L’inchiesta, come emerge dall’ordinanza, è partita dalla ricostruzione di “un giro di usura nel territorio di Monza e Lecco” che sarebbe stato gestito “da un imprenditore pisano, appunto Magnozzi” e da Paleari, “pregiudicato e già sottoposto a misure di prevenzione”. Tramite quest’ultimo, l’imprenditore, secondo il gip, sarebbe entrato “in contatto con esponenti di famiglie ‘ndranghetiste da tempo insediatesi in Lombardia”.

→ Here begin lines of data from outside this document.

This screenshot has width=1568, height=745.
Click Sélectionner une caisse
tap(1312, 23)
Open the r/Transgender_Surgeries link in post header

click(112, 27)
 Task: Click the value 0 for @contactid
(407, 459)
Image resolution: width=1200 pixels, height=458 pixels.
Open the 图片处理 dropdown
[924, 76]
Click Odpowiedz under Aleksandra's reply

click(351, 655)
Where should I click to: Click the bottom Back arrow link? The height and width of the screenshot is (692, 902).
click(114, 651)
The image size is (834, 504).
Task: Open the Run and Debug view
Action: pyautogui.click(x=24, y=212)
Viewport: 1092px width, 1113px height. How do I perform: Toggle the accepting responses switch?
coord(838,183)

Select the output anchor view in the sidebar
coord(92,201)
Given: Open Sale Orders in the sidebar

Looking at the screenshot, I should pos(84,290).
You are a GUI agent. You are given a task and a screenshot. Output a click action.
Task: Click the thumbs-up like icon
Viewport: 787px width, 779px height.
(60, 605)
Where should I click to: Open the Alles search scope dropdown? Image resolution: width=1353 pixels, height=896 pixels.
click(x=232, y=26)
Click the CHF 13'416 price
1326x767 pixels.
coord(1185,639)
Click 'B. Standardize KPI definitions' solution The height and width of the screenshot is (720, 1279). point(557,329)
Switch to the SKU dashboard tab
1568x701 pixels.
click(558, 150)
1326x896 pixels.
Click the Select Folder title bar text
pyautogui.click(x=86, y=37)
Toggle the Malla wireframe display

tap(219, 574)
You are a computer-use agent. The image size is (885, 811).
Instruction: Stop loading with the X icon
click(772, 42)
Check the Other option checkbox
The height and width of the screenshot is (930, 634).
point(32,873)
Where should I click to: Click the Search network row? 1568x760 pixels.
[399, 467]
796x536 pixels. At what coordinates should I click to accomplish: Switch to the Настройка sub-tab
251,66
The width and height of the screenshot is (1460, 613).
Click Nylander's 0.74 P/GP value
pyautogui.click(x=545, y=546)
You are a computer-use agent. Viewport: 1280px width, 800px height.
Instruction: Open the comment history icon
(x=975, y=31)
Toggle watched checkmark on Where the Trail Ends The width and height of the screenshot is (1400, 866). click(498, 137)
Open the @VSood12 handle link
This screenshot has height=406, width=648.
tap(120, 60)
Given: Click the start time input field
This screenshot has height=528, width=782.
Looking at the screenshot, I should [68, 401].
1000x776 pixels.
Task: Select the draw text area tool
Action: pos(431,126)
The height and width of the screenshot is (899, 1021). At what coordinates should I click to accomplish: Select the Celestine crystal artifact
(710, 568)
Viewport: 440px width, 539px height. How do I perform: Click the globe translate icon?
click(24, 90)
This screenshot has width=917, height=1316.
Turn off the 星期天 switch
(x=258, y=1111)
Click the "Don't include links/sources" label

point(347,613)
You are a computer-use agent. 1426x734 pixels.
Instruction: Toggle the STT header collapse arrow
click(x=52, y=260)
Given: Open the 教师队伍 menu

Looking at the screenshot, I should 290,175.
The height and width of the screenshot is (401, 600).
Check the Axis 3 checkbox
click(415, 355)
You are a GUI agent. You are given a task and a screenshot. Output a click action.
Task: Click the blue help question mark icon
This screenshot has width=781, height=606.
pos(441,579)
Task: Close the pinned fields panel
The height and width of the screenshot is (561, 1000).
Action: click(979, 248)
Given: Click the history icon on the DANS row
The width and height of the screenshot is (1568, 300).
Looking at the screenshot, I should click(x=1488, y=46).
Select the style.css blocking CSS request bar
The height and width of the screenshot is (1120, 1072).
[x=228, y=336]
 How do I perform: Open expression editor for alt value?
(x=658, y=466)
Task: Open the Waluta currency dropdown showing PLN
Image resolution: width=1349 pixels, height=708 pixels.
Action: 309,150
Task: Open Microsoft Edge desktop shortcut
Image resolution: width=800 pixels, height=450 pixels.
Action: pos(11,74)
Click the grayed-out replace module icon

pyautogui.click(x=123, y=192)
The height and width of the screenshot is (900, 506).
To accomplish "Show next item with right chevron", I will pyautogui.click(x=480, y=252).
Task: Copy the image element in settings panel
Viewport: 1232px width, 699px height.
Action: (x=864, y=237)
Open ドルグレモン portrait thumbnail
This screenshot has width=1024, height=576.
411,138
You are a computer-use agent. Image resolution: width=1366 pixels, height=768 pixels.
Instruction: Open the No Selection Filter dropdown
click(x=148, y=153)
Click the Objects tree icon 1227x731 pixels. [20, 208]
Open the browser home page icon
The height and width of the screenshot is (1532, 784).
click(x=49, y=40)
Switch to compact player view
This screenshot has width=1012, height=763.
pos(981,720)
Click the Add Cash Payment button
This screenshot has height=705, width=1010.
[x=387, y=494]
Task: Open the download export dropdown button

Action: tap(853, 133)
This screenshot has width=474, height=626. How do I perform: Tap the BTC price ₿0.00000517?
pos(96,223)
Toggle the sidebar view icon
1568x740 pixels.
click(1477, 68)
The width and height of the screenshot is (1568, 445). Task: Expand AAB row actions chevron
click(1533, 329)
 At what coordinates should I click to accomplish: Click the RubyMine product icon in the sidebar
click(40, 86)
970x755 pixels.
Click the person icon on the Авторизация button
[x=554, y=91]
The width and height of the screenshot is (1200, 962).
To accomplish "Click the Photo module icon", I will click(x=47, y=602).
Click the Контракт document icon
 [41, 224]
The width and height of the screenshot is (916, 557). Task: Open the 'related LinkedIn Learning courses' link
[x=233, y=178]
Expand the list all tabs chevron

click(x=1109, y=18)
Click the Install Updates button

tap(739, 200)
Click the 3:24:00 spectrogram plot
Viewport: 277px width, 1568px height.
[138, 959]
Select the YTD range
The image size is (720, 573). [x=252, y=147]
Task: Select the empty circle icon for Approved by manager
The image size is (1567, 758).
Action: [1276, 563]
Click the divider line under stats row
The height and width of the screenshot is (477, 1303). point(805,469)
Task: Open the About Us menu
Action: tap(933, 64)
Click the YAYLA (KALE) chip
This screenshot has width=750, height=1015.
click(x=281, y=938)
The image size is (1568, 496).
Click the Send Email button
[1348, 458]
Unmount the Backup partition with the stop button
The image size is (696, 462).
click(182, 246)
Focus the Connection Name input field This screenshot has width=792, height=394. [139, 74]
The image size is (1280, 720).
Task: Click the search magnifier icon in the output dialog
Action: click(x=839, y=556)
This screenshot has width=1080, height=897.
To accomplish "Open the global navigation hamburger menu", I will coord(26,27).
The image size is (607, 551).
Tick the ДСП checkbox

Alle vittime di usura venivano prestati soldi tramite “bonifici bancari” o in contanti. Una di queste, ad esempio, ha raccontato a verbale di aver ricevuto in prestito nel 2015 20mila euro e che gli venne applicato un interesse “dell’80%”. Un altro teste ha spiegato: “Sì, purtroppo ho conosciuto il signor Magnozzi Alessandro verso la fine del 2015 perché mi trovavo in difficoltà economica in considerazione di mancati pagamenti del ramo d’azienda”. Dovette ridare i soldi indietro e con un interesse di oltre il 50%.
Agli atti anche intercettazioni tra Paleari e Edoardo Novella, figlio del boss della ‘ndrangheta Carmelo Novella, che fu al vertice delle cosche in Lombardia e venne ucciso in un agguato nel 2008 nel Varesotto. In una telefonata Paleari forniva a Novella “informazioni su come raggiungere gli uffici di Magnozzi”. Lo stesso Magnozzi, tra l’altro, in un’altra intercettazione spiegava che Bartolo Bruzzaniti, come riassume il gip, “si occupa di tutto ciò che è connesso ai rifiuti” e che gli aveva proposto di diventare “amministratore di un consorzio che si occuperebbe delle trasformazione di materie plastiche con grandi margini di guadagno da dividere”. Tra le imputazioni contestate a Magnozzi, assieme ad altri, anche una presunta tentata estorsione, aggravata dal metodo mafiosa, da circa “70-80 mila euro”. La vittima in questo caso sarebbe stata minacciata con frasi come “se ti dobbiamo sparare non ho problemi a farti sparare … noi lavoriamo praticamente con tutte le famiglie mafiose”.